Exercise prompt:
Pictures are to be dropped, and only the lines from the one containing "At what coordinates" through the end of the data below are to be reproduced as written.

----- Given information

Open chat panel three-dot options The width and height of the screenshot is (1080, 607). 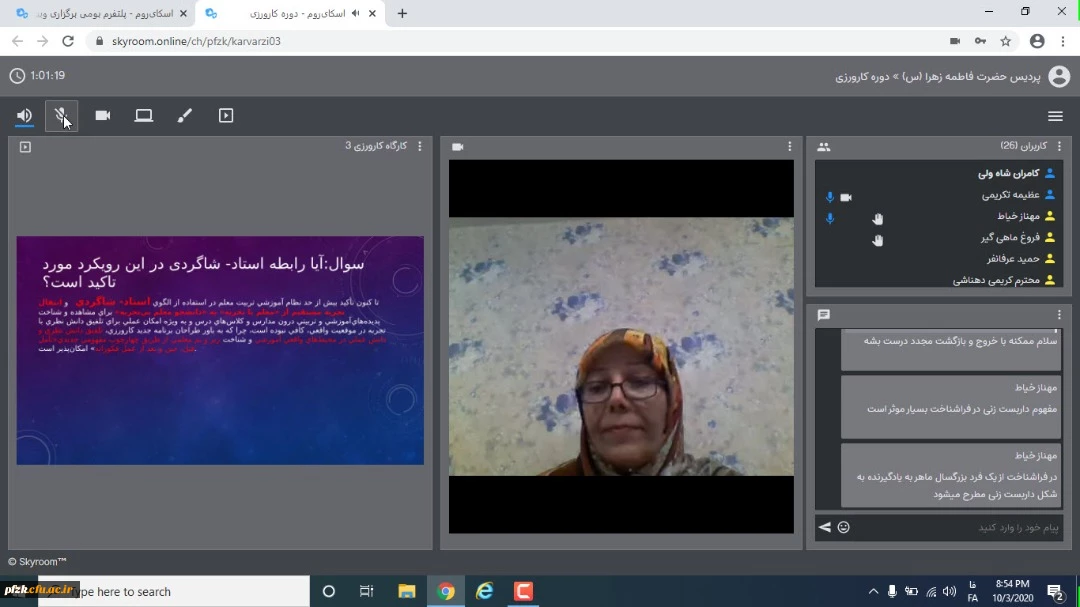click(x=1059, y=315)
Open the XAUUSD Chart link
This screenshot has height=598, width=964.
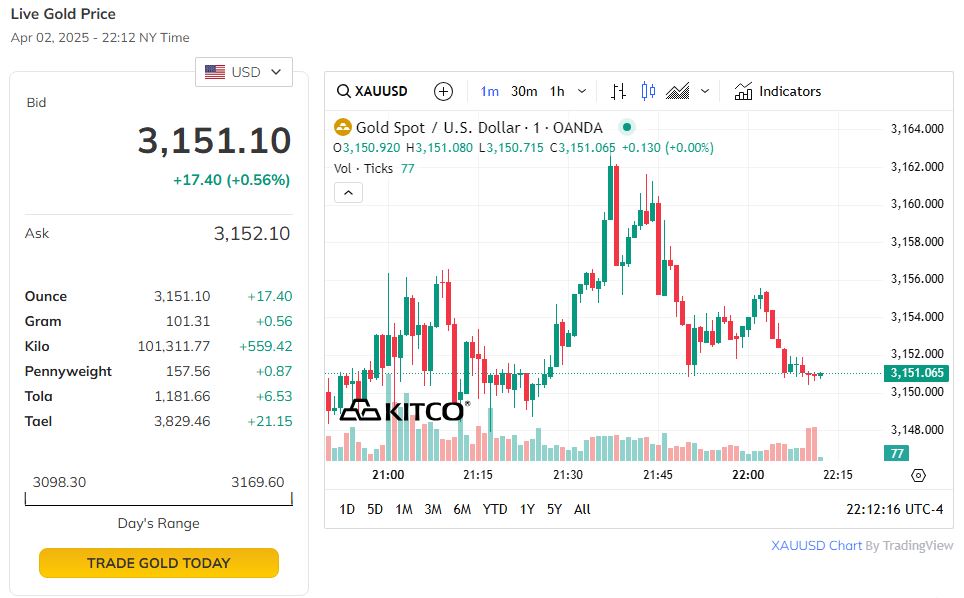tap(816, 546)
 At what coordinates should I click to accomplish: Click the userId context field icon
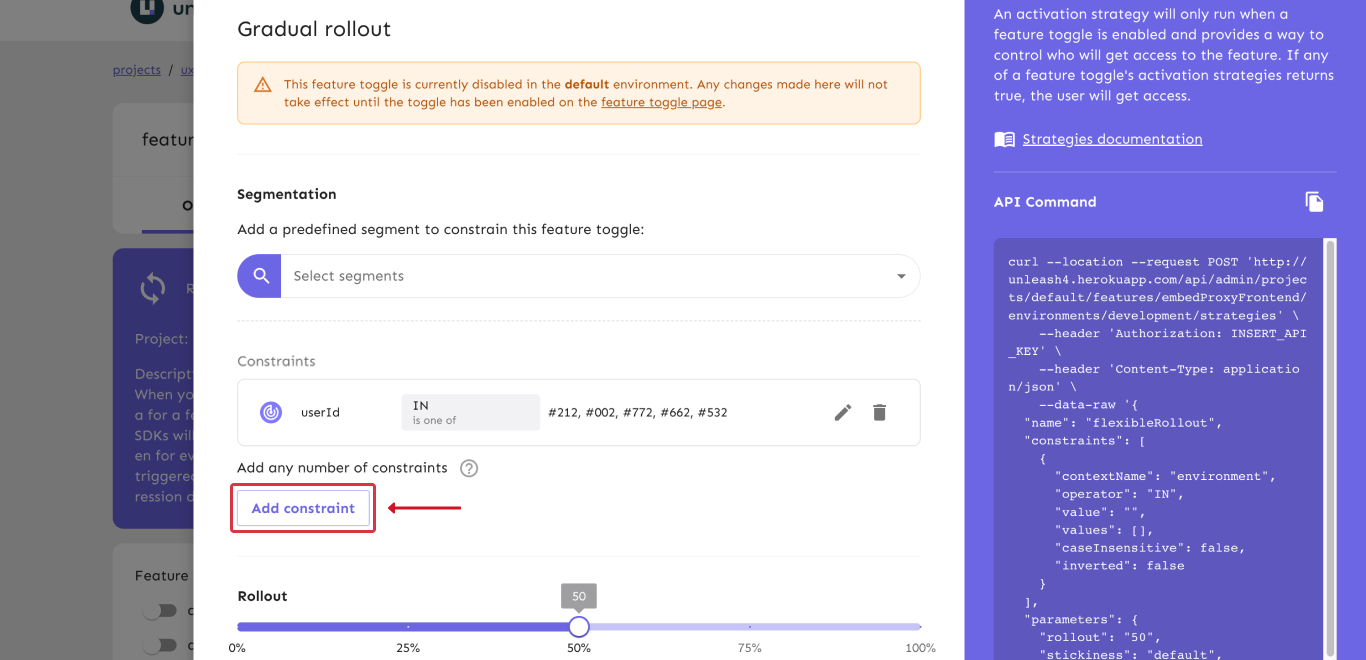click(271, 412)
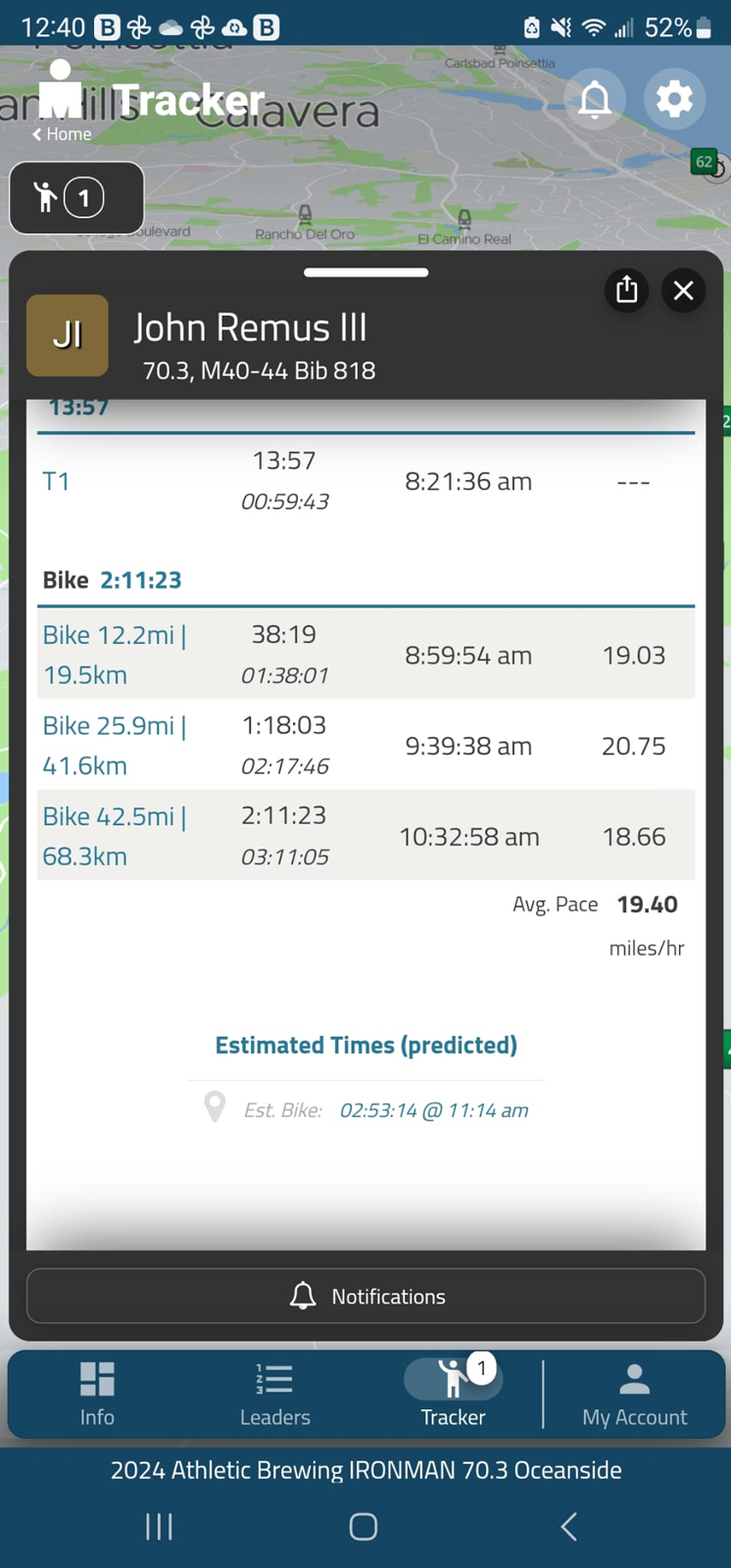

----------

Answer box:
 At what coordinates should I click to accomplish: Click the userId context field icon
click(271, 412)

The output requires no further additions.